> **Directions**: Rewrite the lines beginning with the line containing "Select the 投票项 tab" and continuing through the line containing "coord(189,77)", replacing "Image resolution" with "Screen resolution" and leaving everything else unchanged. Omit the pictures from your output.

> **Source data**:

* * * *

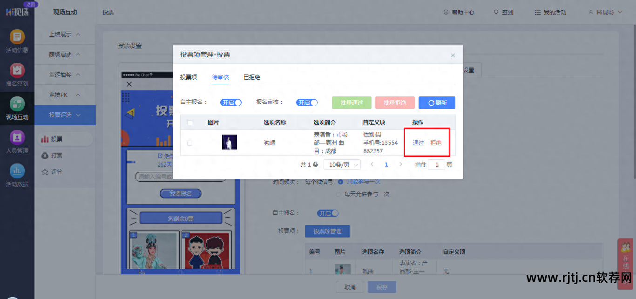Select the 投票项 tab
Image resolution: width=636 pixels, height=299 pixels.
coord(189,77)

* * * *

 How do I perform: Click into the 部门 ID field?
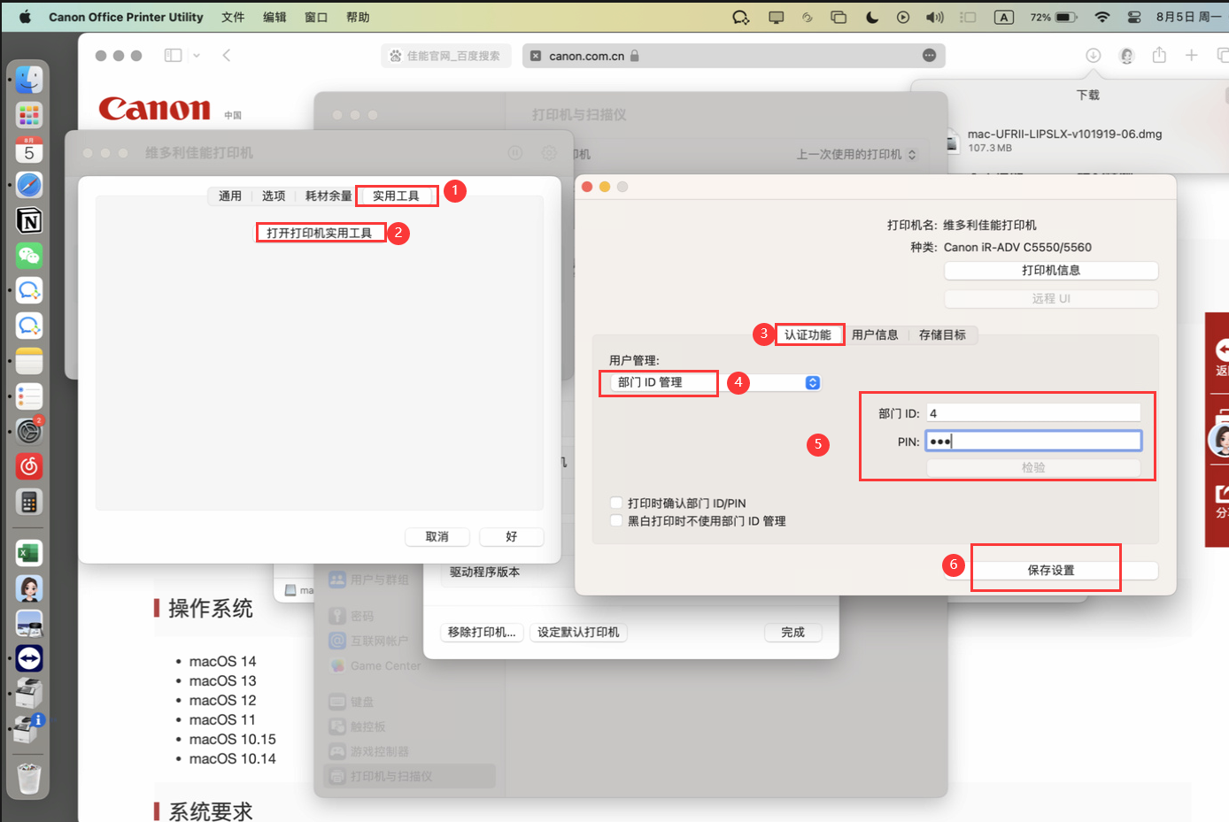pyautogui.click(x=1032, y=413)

* * * *

> **Written response**:
Select the 投票项 tab
Screen resolution: width=636 pixels, height=299 pixels.
coord(189,77)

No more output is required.